Константин Мочульский - Андрей Белый
В начале июля Белый и Сергей Соловьев встречаются у Блока, в его имении Шахматово. Дни, проведенные Белым в обществе Александра Александровича и Любови Дмитриевны, остались в его памяти «днями настоящей мистерии». Отзвуки их сохранились в лирической статье «Луг зеленый», в которой Россия изображается большим зеленым лугом с зелеными цветами и освещенным розовыми зорями. Сергей Соловьев развивает свои идеи о «мистическом братстве», и «блоковцы» окружают Любовь Дмитриевну полумистическим полувлюбленным культом. Эта «игра в мистерии» тяготит Блока, и он замыкается в угрюмом молчании.
Вернувшись из Шахматова в Москву, Белый поехал в имение «Серебряный колодезь» и там погрузился в «Критики» Канта, «Метафизику» Вундта и «Психологию» Джемса. Он переживает большой духовный подъем: казалось ему, что в Шахматове началась новая эра, образовался орден утренней звезды, построился мистический треугольник — Блок, Белый, С. Соловьев. Культ Вечной Женственности осознается им теперь как почитание Мадонны. Веру свою он пытается обосновать философски и пишет статью «О целесообразности»..[11] В ней говорится об единстве и цельности переживания, творящего ценности жизни; эти ценности — символы. Высочайшим символом-праобразом является Человечество, как живое единство. Даже позитивная философия в лице Канта пришла к признанию «Le Grand Être». Соловьев отожествляет этот культ с средневековым культом Мадонны.
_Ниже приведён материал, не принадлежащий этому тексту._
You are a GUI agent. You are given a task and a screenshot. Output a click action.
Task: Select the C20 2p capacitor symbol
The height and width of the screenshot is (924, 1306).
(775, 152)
Тут невольно мы переходим от понятия о символе к образу Его… «Проносится веяние Жены, облеченной в Солнце». Так научное познание соединяется с религиозным откровением. Познающие превращаются в рыцарей «Прекрасной Дамы». И автор заканчивает: «Образуется новый рыцарский орден, не только верящий в утренность своей звезды, но и познающий Ее».
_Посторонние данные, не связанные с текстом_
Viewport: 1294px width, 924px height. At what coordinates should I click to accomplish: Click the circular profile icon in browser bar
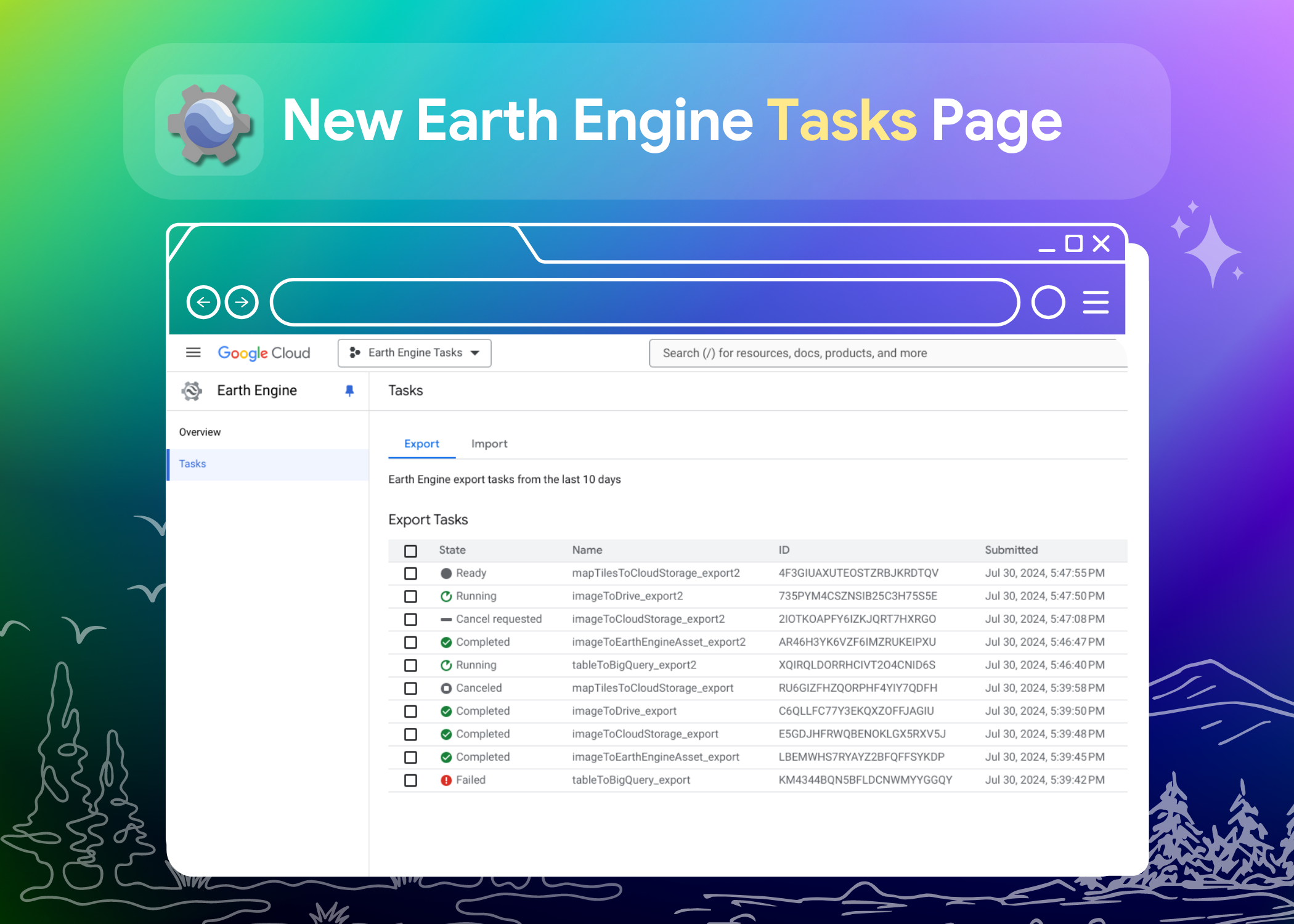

В этой довольно нескладной статье впечатления шахматовского лета — три рыцаря у ног Прекрасной Дамы — Любовь Дмитриевны, — перерабатываются с помощью Вундта, Гефдинга и Джемса. Едва ли непосвященный читатель мог проникнуть в ее эзотерический смысл.
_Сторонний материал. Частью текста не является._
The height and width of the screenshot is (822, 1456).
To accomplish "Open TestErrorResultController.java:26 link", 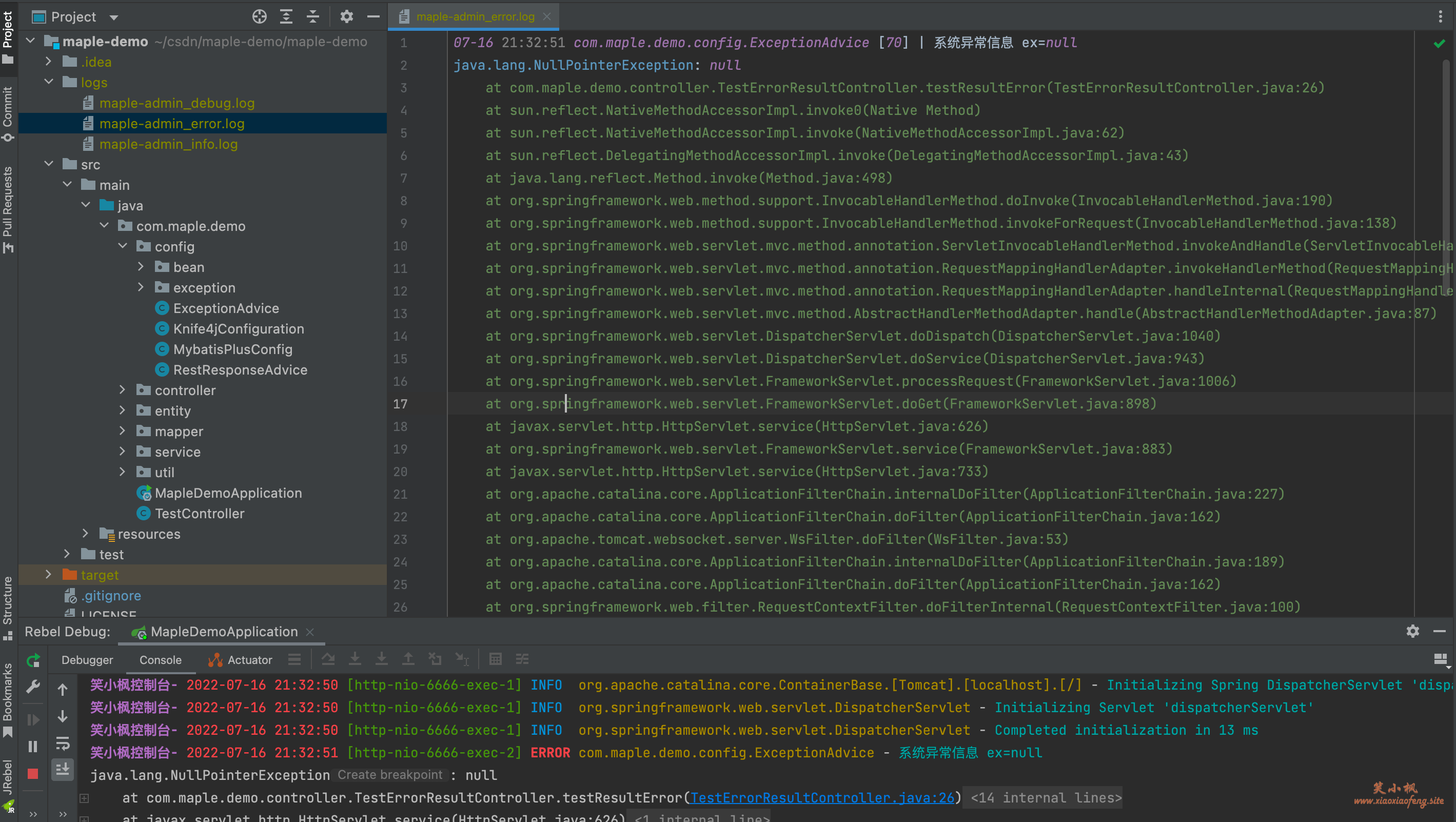I will click(x=823, y=798).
Осенью Белый побывал в Сарове и в Серафимо-Дивеевской обители; Саровские сосны и источник преподобного Серафима мистически связались в его памяти с полями и лесами Шахматова.
Осенью, возвратившись в Москву, он поступил на филологический факультет; его однокурсниками были Сергей Соловьев, В. Ф. Ходасевич, поэт Б. А. Садовский, В. О. Нилендер и Б. А. Грифцов. Лекции посещал редко; вскоре и совсем перестал: время его было поглощено литературной работой в «Весах», различными «обществами» и кружками. Но в университете он многому научился у кн. С. Н. Трубецкого, читавшего курс по греческой философии и руководившего семинаром по Платону. Менее удовлетворяла его работа в семинаре Л. М. Лопатина, где читалась и комментировалась «Монадология» Лейбница. Оба профессора были близкими друзьями и отчасти учениками Вл. Соловьева, и, работая у них, Белый не выходил из родного ему круга соловьевских идей. Но параллельно с метафизикой Соловьева он изучает и кантианскую литературу и погружается в гносеологию неокантианцев — Файгингера, Наторпа, Когена. Большое влияние оказывает на него профессор Борис Александрович Фохт, вокруг которого объединялся кружок студентов-кантианцев. Белый характеризует его как «Фигнера философской Москвы 1904 года». «Порывистый, бледный, бровастый, с каштановой бородой и турьерогими кудрями», «великолепнейший умница и педагог», он посвятил Белого в тайны неокантианства. Оглядываясь через много лет на этот свой «философский период», Белый приходит к печальным заключениям: он окончательно запутался в своей философской тактике; масса времени его была потеряна на изучение Канта (с комментарием Карла Штанге), Риля и Риккерта. Попытка построить систему символизма на базе гносеологии окончилась крахом: теория этого течения так и не была написана. Белый образно пишет: «Юношеский „налет“ на все области культуры окончился тяжким охом и стоном разбитого авиатора, который лишь к 1909 году стал медленно оправляться от идеологических увечий, себе самому нанесенных в 1904 году».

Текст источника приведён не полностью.